Record set =>
______________________________
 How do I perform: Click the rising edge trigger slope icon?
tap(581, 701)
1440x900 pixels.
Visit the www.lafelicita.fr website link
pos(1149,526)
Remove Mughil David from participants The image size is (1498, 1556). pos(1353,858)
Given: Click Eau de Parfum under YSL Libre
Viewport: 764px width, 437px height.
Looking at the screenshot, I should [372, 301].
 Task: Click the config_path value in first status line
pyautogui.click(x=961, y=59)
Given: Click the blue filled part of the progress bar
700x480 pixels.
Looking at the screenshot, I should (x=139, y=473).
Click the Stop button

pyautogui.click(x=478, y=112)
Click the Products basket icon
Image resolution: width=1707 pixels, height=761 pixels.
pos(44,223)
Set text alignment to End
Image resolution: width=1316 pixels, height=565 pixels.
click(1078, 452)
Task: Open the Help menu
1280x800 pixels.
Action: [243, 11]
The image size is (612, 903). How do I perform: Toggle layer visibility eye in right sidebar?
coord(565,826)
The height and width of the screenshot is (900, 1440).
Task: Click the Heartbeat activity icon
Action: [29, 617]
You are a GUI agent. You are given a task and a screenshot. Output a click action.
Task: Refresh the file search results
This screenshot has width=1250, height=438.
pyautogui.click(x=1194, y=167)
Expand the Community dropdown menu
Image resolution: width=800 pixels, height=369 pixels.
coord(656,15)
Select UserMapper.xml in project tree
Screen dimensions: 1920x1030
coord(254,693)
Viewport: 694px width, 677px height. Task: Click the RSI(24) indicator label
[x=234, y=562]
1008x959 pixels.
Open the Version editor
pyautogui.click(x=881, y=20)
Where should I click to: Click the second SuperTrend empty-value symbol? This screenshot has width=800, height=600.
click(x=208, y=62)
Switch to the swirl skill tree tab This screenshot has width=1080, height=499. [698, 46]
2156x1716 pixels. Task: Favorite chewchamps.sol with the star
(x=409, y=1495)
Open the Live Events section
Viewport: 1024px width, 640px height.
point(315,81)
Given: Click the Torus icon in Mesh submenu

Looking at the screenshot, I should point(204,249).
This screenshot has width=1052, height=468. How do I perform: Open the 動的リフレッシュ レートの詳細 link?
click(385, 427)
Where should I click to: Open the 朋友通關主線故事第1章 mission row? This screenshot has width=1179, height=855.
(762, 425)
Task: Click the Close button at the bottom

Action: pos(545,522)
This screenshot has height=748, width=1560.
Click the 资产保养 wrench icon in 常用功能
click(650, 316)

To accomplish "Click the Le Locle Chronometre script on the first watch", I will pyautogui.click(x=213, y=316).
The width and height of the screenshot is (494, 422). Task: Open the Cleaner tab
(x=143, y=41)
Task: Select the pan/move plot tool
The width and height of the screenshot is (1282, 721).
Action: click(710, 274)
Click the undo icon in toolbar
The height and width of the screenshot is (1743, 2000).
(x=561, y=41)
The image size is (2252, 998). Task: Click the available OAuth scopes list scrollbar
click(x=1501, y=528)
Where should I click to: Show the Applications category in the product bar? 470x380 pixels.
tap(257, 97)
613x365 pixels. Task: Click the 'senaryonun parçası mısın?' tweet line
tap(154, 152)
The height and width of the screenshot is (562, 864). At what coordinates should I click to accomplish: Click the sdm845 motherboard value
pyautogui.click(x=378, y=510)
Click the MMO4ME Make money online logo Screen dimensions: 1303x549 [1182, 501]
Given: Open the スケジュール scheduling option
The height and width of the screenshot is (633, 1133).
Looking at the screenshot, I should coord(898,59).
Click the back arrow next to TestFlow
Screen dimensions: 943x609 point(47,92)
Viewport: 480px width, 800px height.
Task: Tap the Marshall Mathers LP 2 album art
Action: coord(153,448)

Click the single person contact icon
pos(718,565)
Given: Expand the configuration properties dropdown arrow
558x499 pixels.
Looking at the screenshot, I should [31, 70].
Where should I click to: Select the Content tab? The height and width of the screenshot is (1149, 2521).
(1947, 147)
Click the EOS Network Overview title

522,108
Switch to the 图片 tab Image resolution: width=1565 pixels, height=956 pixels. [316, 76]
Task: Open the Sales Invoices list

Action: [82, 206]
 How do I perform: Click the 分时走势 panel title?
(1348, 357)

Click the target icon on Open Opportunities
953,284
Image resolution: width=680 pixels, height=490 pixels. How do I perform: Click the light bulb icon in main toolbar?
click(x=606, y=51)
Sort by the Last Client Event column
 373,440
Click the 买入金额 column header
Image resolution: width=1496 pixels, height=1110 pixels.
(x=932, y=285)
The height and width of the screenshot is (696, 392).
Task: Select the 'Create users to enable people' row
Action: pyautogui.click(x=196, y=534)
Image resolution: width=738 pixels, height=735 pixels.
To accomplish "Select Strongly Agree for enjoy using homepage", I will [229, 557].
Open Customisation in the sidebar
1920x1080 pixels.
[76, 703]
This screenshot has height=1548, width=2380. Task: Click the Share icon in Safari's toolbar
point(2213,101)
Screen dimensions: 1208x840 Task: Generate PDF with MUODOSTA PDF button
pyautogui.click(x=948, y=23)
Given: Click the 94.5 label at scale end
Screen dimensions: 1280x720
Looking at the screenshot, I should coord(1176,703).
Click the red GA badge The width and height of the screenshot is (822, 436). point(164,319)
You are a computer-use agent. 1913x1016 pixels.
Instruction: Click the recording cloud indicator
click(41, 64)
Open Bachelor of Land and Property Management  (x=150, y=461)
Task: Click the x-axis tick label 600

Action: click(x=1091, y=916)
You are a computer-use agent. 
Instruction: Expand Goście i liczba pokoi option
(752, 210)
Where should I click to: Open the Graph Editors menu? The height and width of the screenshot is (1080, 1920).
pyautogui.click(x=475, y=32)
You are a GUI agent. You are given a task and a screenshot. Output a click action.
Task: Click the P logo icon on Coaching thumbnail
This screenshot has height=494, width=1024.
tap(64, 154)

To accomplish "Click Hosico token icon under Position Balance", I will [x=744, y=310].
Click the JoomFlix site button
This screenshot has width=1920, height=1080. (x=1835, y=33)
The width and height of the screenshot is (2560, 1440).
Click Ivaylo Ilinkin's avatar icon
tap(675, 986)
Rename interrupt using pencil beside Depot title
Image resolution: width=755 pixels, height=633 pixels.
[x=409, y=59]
______________________________
What you have to do => Rewrite all the material above, replacing every occurrence of "pixels" with "px" and leaving everything else unchanged.

Reply =>
 How do I perform: Click the rising edge trigger slope icon?
tap(581, 701)
1440x900 px.
Visit the www.lafelicita.fr website link
pos(1149,526)
Remove Mughil David from participants The image size is (1498, 1556). pos(1353,858)
Given: Click Eau de Parfum under YSL Libre
Viewport: 764px width, 437px height.
Looking at the screenshot, I should [372, 301].
 Task: Click the config_path value in first status line
pyautogui.click(x=961, y=59)
Given: Click the blue filled part of the progress bar
700x480 px.
Looking at the screenshot, I should (x=139, y=473).
Click the Stop button

pyautogui.click(x=478, y=112)
Click the Products basket icon
Image resolution: width=1707 px, height=761 px.
pos(44,223)
Set text alignment to End
Image resolution: width=1316 px, height=565 px.
click(1078, 452)
Task: Open the Help menu
1280x800 px.
Action: [243, 11]
The image size is (612, 903). How do I perform: Toggle layer visibility eye in right sidebar?
coord(565,826)
The height and width of the screenshot is (900, 1440).
Task: Click the Heartbeat activity icon
Action: [29, 617]
You are a GUI agent. You are given a task and a screenshot. Output a click action.
Task: Refresh the file search results
This screenshot has width=1250, height=438.
pyautogui.click(x=1194, y=167)
Expand the Community dropdown menu
Image resolution: width=800 px, height=369 px.
coord(656,15)
Select UserMapper.xml in project tree
Screen dimensions: 1920x1030
coord(254,693)
Viewport: 694px width, 677px height. Task: Click the RSI(24) indicator label
[x=234, y=562]
1008x959 px.
Open the Version editor
pyautogui.click(x=881, y=20)
Where should I click to: Click the second SuperTrend empty-value symbol? This screenshot has width=800, height=600.
click(x=208, y=62)
Switch to the swirl skill tree tab This screenshot has width=1080, height=499. [698, 46]
2156x1716 px. Task: Favorite chewchamps.sol with the star
(x=409, y=1495)
Open the Live Events section
Viewport: 1024px width, 640px height.
point(315,81)
Given: Click the Torus icon in Mesh submenu

Looking at the screenshot, I should point(204,249).
This screenshot has width=1052, height=468. How do I perform: Open the 動的リフレッシュ レートの詳細 link?
click(385, 427)
Where should I click to: Open the 朋友通關主線故事第1章 mission row? This screenshot has width=1179, height=855.
(762, 425)
Task: Click the Close button at the bottom

Action: pos(545,522)
This screenshot has height=748, width=1560.
Click the 资产保养 wrench icon in 常用功能
click(650, 316)

To accomplish "Click the Le Locle Chronometre script on the first watch", I will pyautogui.click(x=213, y=316).
The width and height of the screenshot is (494, 422). Task: Open the Cleaner tab
(x=143, y=41)
Task: Select the pan/move plot tool
The width and height of the screenshot is (1282, 721).
Action: click(710, 274)
Click the undo icon in toolbar
The height and width of the screenshot is (1743, 2000).
(x=561, y=41)
The image size is (2252, 998). Task: Click the available OAuth scopes list scrollbar
click(x=1501, y=528)
Where should I click to: Show the Applications category in the product bar? 470x380 px.
tap(257, 97)
613x365 px. Task: Click the 'senaryonun parçası mısın?' tweet line
tap(154, 152)
The height and width of the screenshot is (562, 864). At what coordinates should I click to accomplish: Click the sdm845 motherboard value
pyautogui.click(x=378, y=510)
Click the MMO4ME Make money online logo Screen dimensions: 1303x549 [1182, 501]
Given: Open the スケジュール scheduling option
The height and width of the screenshot is (633, 1133).
Looking at the screenshot, I should coord(898,59).
Click the back arrow next to TestFlow
Screen dimensions: 943x609 point(47,92)
Viewport: 480px width, 800px height.
Task: Tap the Marshall Mathers LP 2 album art
Action: coord(153,448)

Click the single person contact icon
pos(718,565)
Given: Expand the configuration properties dropdown arrow
558x499 px.
Looking at the screenshot, I should [31, 70].
Where should I click to: Select the Content tab? The height and width of the screenshot is (1149, 2521).
(1947, 147)
Click the EOS Network Overview title

522,108
Switch to the 图片 tab Image resolution: width=1565 px, height=956 px. [316, 76]
Task: Open the Sales Invoices list

Action: [82, 206]
 How do I perform: Click the 分时走势 panel title?
(1348, 357)

Click the target icon on Open Opportunities
953,284
Image resolution: width=680 px, height=490 px. How do I perform: Click the light bulb icon in main toolbar?
click(x=606, y=51)
Sort by the Last Client Event column
 373,440
Click the 买入金额 column header
Image resolution: width=1496 px, height=1110 px.
(x=932, y=285)
The height and width of the screenshot is (696, 392).
Task: Select the 'Create users to enable people' row
Action: pyautogui.click(x=196, y=534)
Image resolution: width=738 px, height=735 px.
To accomplish "Select Strongly Agree for enjoy using homepage", I will [229, 557].
Open Customisation in the sidebar
1920x1080 px.
[76, 703]
This screenshot has height=1548, width=2380. Task: Click the Share icon in Safari's toolbar
point(2213,101)
Screen dimensions: 1208x840 Task: Generate PDF with MUODOSTA PDF button
pyautogui.click(x=948, y=23)
Given: Click the 94.5 label at scale end
Screen dimensions: 1280x720
Looking at the screenshot, I should coord(1176,703).
Click the red GA badge The width and height of the screenshot is (822, 436). point(164,319)
You are a computer-use agent. 1913x1016 px.
Instruction: Click the recording cloud indicator
click(41, 64)
Open Bachelor of Land and Property Management  (x=150, y=461)
Task: Click the x-axis tick label 600

Action: click(x=1091, y=916)
You are a computer-use agent. 
Instruction: Expand Goście i liczba pokoi option
(752, 210)
Where should I click to: Open the Graph Editors menu? The height and width of the screenshot is (1080, 1920).
pyautogui.click(x=475, y=32)
You are a GUI agent. You are given a task and a screenshot. Output a click action.
Task: Click the P logo icon on Coaching thumbnail
This screenshot has height=494, width=1024.
tap(64, 154)

To accomplish "Click Hosico token icon under Position Balance", I will [x=744, y=310].
Click the JoomFlix site button
This screenshot has width=1920, height=1080. (x=1835, y=33)
The width and height of the screenshot is (2560, 1440).
Click Ivaylo Ilinkin's avatar icon
tap(675, 986)
Rename interrupt using pencil beside Depot title
Image resolution: width=755 px, height=633 px.
[x=409, y=59]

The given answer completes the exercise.